Development of the Phoenix Biomedical Campus (PBC)
Explore the history and development process of the PBC.
Addressing healthcare shortages
Physical therapists, physician assistants, and other healthcare
professionals are in high demand, but there is a critical labor shortage.
According to the federal Bureau of Labor Statistics, the need for physical
therapists will increase by about 30 percent in the next five years, and the
demand for physician assistants will increase 39 percent.
Northern Arizona University recognizes that it has a
responsibility to address the public need for healthcare. As a result, Northern
Arizona University and the University of Arizona ultimately worked together for
much of the past decade to leverage the Phoenix Biomedical Campus (PBC) in
service of the citizens of Arizona and the wider world.
The goal is to develop collaborative healthcare and science
programs that mimic real-world practice in hospitals, clinics, and labs.
A new foundation
In 2010, the Arizona Board of Regents approved construction of
the $136 million Health Sciences Education Building at the PBC. This provided
Northern Arizona University the opportunity to expand its allied health programs.

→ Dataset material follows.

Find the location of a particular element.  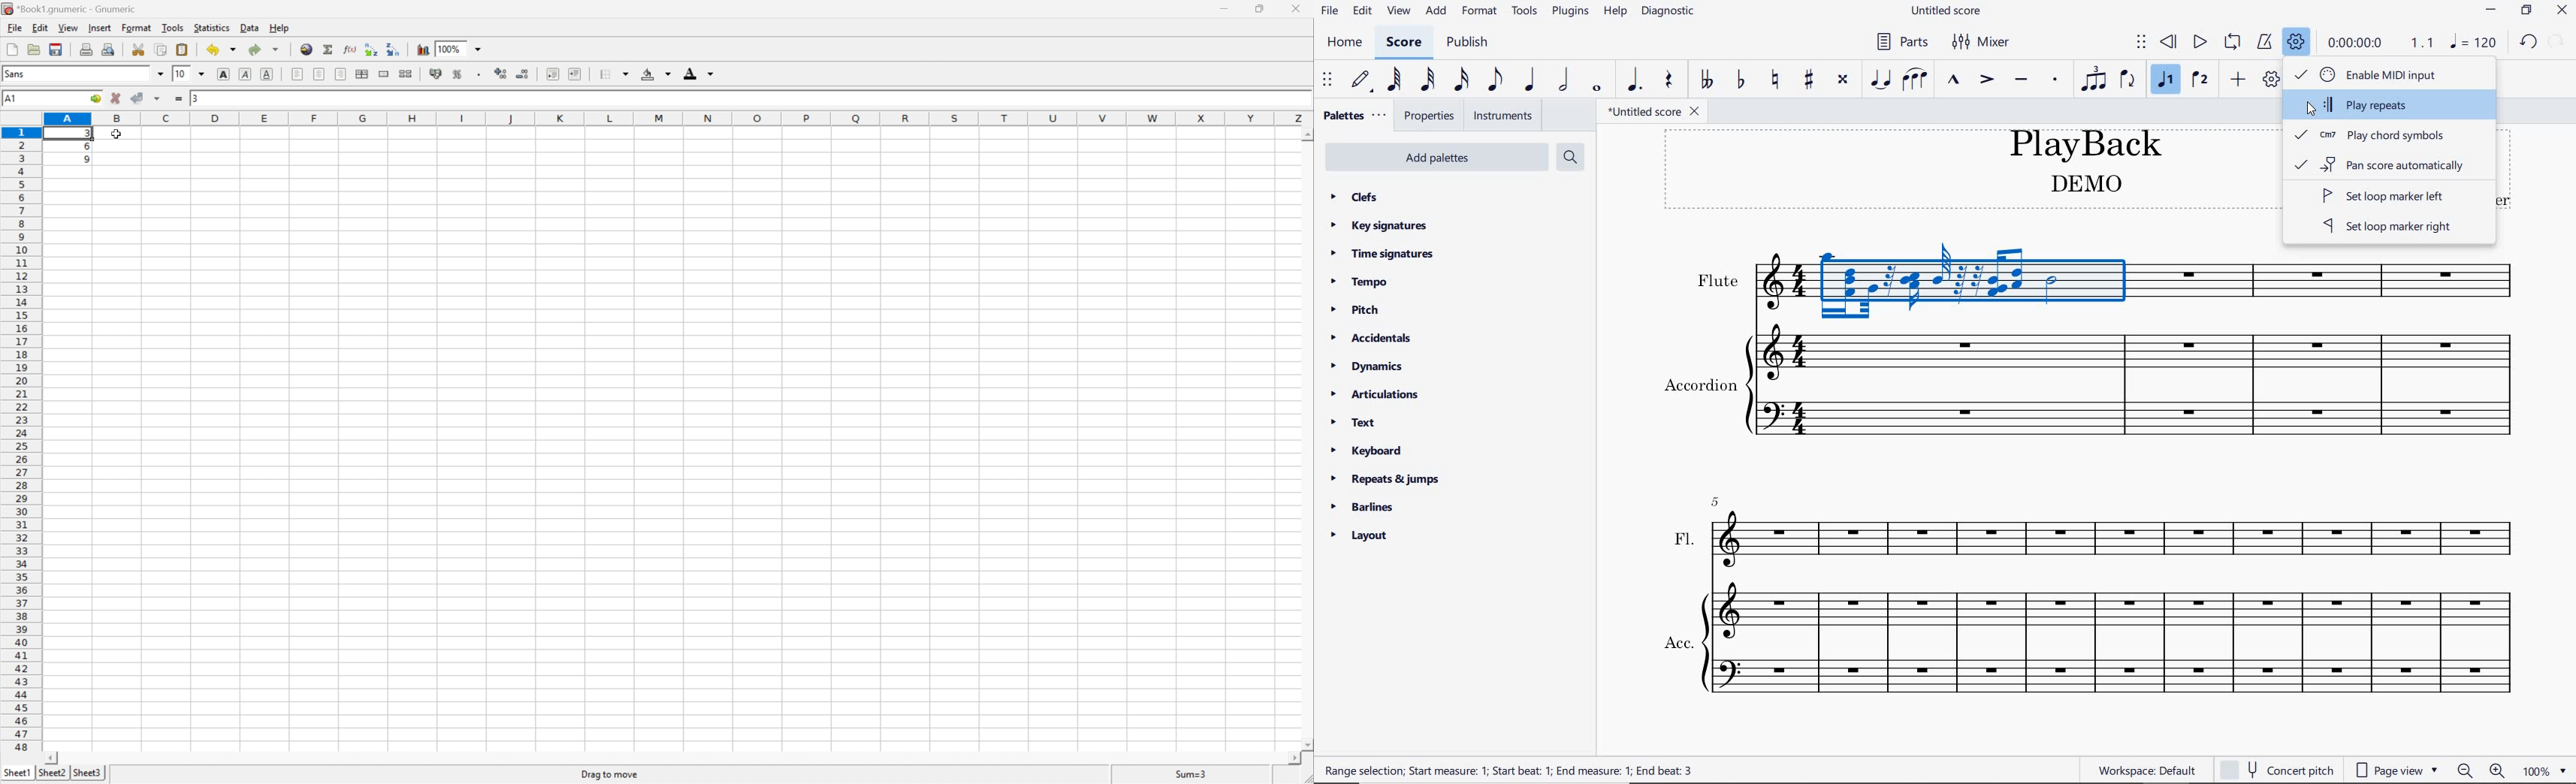

ACC. is located at coordinates (2093, 642).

In the fall of 2012, Northern Arizona University opened the
physician assistant and doctor of physical therapy programs at the PBC. Twenty-five students will join the inaugural
class of the physician assistant program.
The physical therapy program admitted 24 students for fall.
Northern Arizona University is currently developing the
first occupational therapy doctoral program in the state, with the inaugural
class expected to begin in the fall of 2014.